Да, им жилось плохо и очень хотелось жить хорошо. Но вот что интересно: как они представляли себе эту хорошую жизнь? Ученые Гарвардского университета провели в конце 40-х годов социологическое исследование в лагерях ди-пи — будущей второй эмиграции. Опросили 2000 человек: какой общественный строй они предпочитают. Причем вопросы ставили хитро, с очень мелким дроблением проблем и областей, чтобы не подтолкнуть к ответу. Результат оказался поразительным: подавляющее большинство бежавших от социалистического строя людей высказались за социализм. Разумеется, они бы отшатнулись, услышав это слово, но без называния его приветствовали основные институты социализма.

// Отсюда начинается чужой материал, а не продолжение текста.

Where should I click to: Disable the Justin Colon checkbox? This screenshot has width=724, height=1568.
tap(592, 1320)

Может быть, это как-то объясняет аполитичность тех, о ком говорится в письмах из Ревеля и Праги. Вспомним, что в предреволюционной России порядочный человек буквально обязан был не любить и презирать режим, что жандармам не подавали руки. Это уже потом выяснилось, что при практическом социализме жить невозможно. А идеалы его всегда создавали питательную среду для свободной мысли и формировали сознание интеллигенции — от Бердяева до Сартра. И наверное, это самое удобное и приятное — придерживаться идеалов равенства и справедливости, имея при этом хорошую зарплату и незатейливый журнал "Петух".

Но российская эмиграция в лице своих лидеров такими идеалами удовлетворяться никогда не желала. Сейчас, например, трудно найти в Америке более консервативную прослойку населения, чем наши три волны. Мы воюем — воюем не за, а исключительно против: против Сталина, Гитлера, Андропова, Рейгана. С безумной от вагой обличаем язвы коммунизма и капитализма. Но как Антанта игнорировала предостережения мелитопольской газе ни, так и американцы не спешат предоставить нам руководящие посты в политике, экономике, прессе.

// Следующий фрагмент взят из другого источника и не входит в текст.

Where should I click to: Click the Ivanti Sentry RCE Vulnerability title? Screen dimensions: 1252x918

Действительно, картина выглядит на первый взгляд странная. На Запад выехали видные общественные деятели, ученые, специалисты, досконально знающие Советский Союз и его проблемы. Казалось бы, они и должны занять ключевые посты хотя бы в советологии: это, во всяком случае, логично. Но ничего не выходит. Конечно, проще всего объяснить дело борьбой амбиции, нежеланием уступить теплое местечко и т. д. Но суть все же не в том: в целом мы крайне необъективны, суетливы, нетерпимы, склонны к радикальным мерам, диапазон которых колеблется от запрещения поп-музыки до сбрасывания на арабов атомной бомбы.

В 1949 году "Новый журнал" всерьез утверждал, что русские эмигранты заставили Гитлера начать войну. Через 30 лет наш публицист советует президенту:

Существа, пытающиеся отравить лекарства и продукты, заслуживают того, чтобы быть повешенными на площадях.

И, наверное, огорчается, что президент не внемлет. А некий читатель откликается с одобрением на этот призыв:

Было немало хороших статей, были предложения о создании лагерей, использовании труда осужденных. Но китайская пословица гласит: "Сколько не говори «мед», во рту слаще не станет.

Голова идет кругом. Как тут не порадоваться, что американцы не читают русских газет. Лагеря, труд осужденных — ведь все это уже было. Но — ТАМ! Какое причудливое смешение понятий, убеждений. Какая тоска по сильной руке — Лавра Корнилова, Иосифа Сталина, Юрия Андропова…

Конечно, третья эмиграция — политически недоразвитая по сравнению с первой и даже со второй: все-таки условия созревания были иные. Но и у нас есть свои достижения. Существует, например, организация "Новые американцы за сильную Америку". Загадочное это дело: какие, интересно, есть методы принудить Сенат и Конгресс забыть мягкотелую интеллигентность, если (см. выше) не зовут нас в руководство чем бы то ни было. О политике и экономике и говорить не стоит — и более невинные занятия нам не но плечу. В русской прессе как-то разгорелась дискуссия: одни утверждали, что Булат Окуджава — идеологический диверсант, засланный разлагать эмиграцию, другие такую точку зрения оспаривали, заявляя, что он всего лишь объективно работает на КГБ, а не за зарплату.

Страшно подумать, что кто-то из наших получил бы реальную власть. Маяковского бы запретили, Сартра, Маркоса, Никиту Михалкова (зачем его папа гимн написал?), абстрактную живопись. Все это уже было. Но — ТАМ!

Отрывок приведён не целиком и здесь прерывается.